Steve Smith remains hopeful of playing in Thursday’s third Test at Headingley despite the delayed concussion diagnosis that led him to report headaches, dizziness and “feeling in a fog” among his symptoms.
Australia’s premier batsman became the first player substituted in a Test match under the ICC’s new concussion protocol after failing a cognitive test before the fifth morning here, with Marnus Labuschagne coming into the XI as his replacement.
Smith was struck on the neck by a Jofra Archer short ball on Saturday during a hostile spell from the England quick. That blow, which followed another to the arm, saw the 30-year-old retire hurt on 80 but resumed his innings 40 minutes later. Smith fell lbw for 92 offering no shot, having looked out of sorts during this second stint at the crease.
As well as confirming the concussion substitute, Cricket Australia went on the front foot regarding his brief resumption. It was stressed that Smith had passed three concussion tests in the aftermath of the incident – signed off by team doctor, Richard Saw – and he was therefore among the 30% of players who suffer a delayed reaction.
The ICC’s concussion regulations state a player must have medical clearance before returning to cricket. But while it lists the typical recovery time as seven days, they add that “this can vary from individual to individual”. There are four days between the second and third Tests.
Smith, who underwent a scan on Sunday, said: “I am hopeful that I will be available for that Test match but it is up to the medical staff. We will have conversations but it is certainly an area of concern, concussion, and I want to be 100% fit.
“I have to be able to train, probably a couple of days out, and then face fast bowling to make sure my reaction time and all that kind of stuff is in place. There are a few tests I have to tick off and time will tell.”
Cricket Australia’s statement was more downbeat on this, however, describing the short turnaround as “not in his favour”. In the application for the use of a concussion substitute, Smith’s symptoms were listed as “headache, dizziness, feeling slowed down, feeling in a fog, doesn’t feel right, drowsiness”.
As well as this, one element of his CogSport concussion test – a computer-based system that measures “motor function, reaction time, attention and memory” – was listed as “below baseline”. All players perform this testing out of season when clear of concussion, with the results used then used as the control.
Archer, who inflicted the blow during an eight-over spell that at one stage included 16 successive deliveries in excess of 90mph, spoke before play on Sunday to outline his concern for Smith at the time.
He told BBC Test Match Special: “That is never the plan [to hit a batsman]. You are trying to get a wicket first. To see him go down, everyone stopped and everyone’s heart skipped a beat. After he got up he was moving around and you breathe a sigh of relief. No one wants to see anyone getting carried off on a stretcher. It was a good challenge, a really good spell. I wouldn’t like to see it end like that.”
Speaking to Sky Sports he said: “[The spell] was a bit exciting. I was telling the guys I don’t think I’ve ever seen him get out on his own accord till [Saturday]. I just tried to get him rattled.”
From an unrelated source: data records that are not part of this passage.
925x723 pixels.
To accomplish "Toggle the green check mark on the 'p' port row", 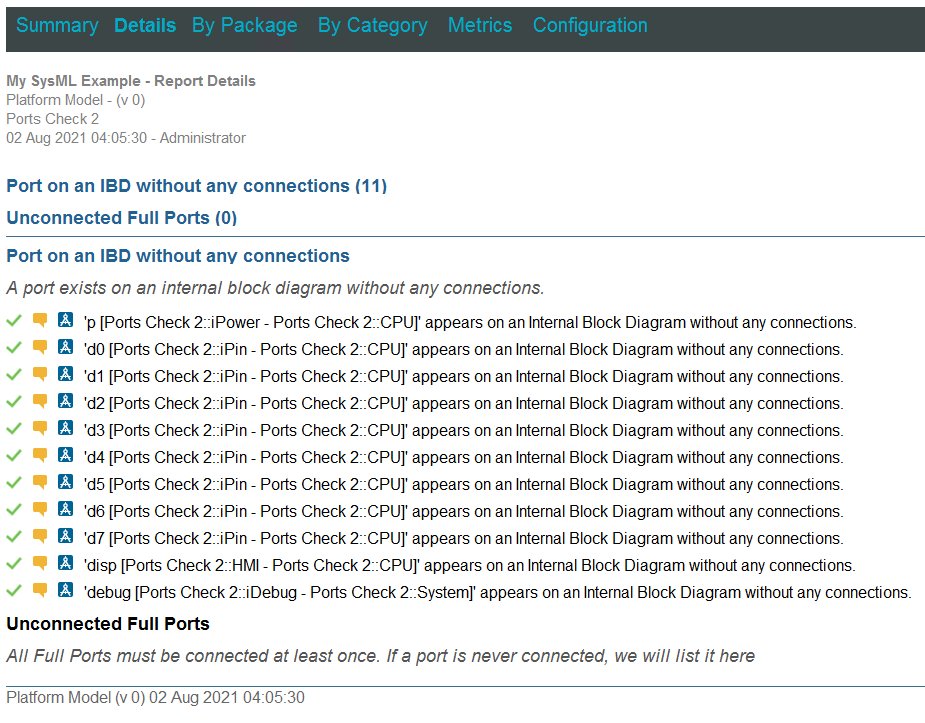I will pos(14,320).
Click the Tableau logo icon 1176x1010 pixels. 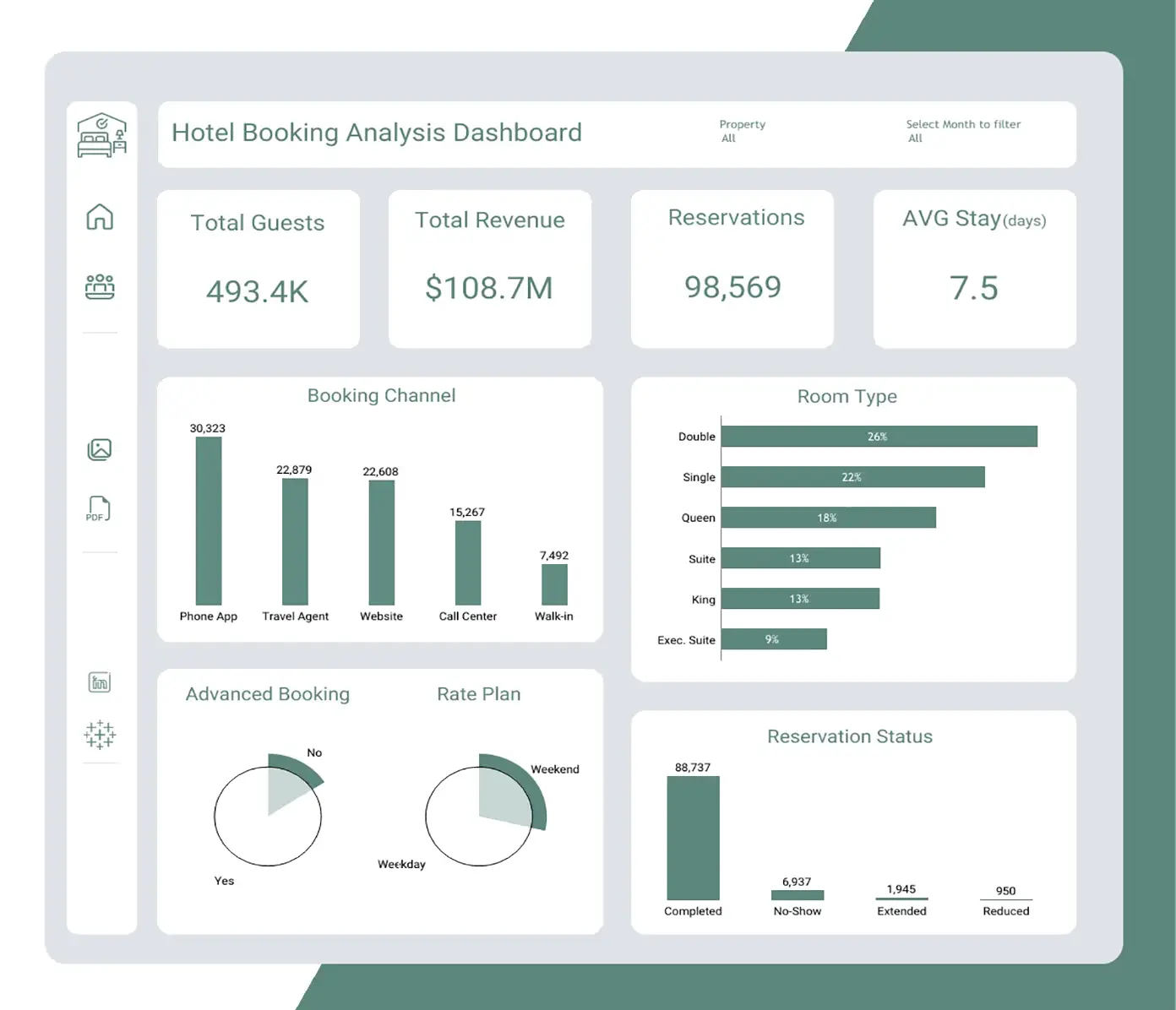[x=100, y=735]
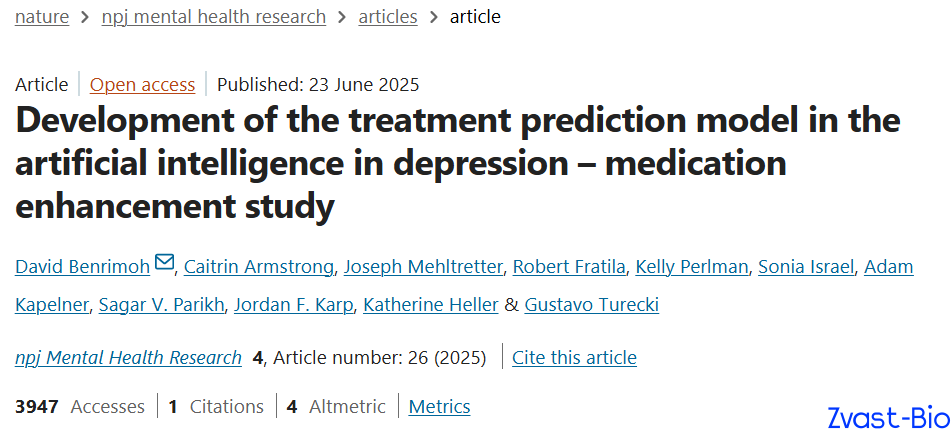Open the nature breadcrumb link
This screenshot has width=951, height=429.
click(x=42, y=17)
The incident brought back memories of Philip Hughes, who died in 2014 after a bouncer struck him behind the ear during a Sheffield Shield game. Since then the use of StemGuards – additional protection for the upper neck that clips on to the helmet – has become prevalent, although Smith has always declined one.
Smith said: “Along with a few of the other players in the team I find [the StemGuard] a little bit uncomfortable – a bit claustrophobic. It is certainly something I need to have a look at and perhaps try in the nets and see if I can find a way to get comfortable with it.”
This decision may yet be enforced. From the 2019-20 season all helmet sales in Australia must include a StemGuard as standard, while it is understood that Cricket Australia are now considering making their use mandatory.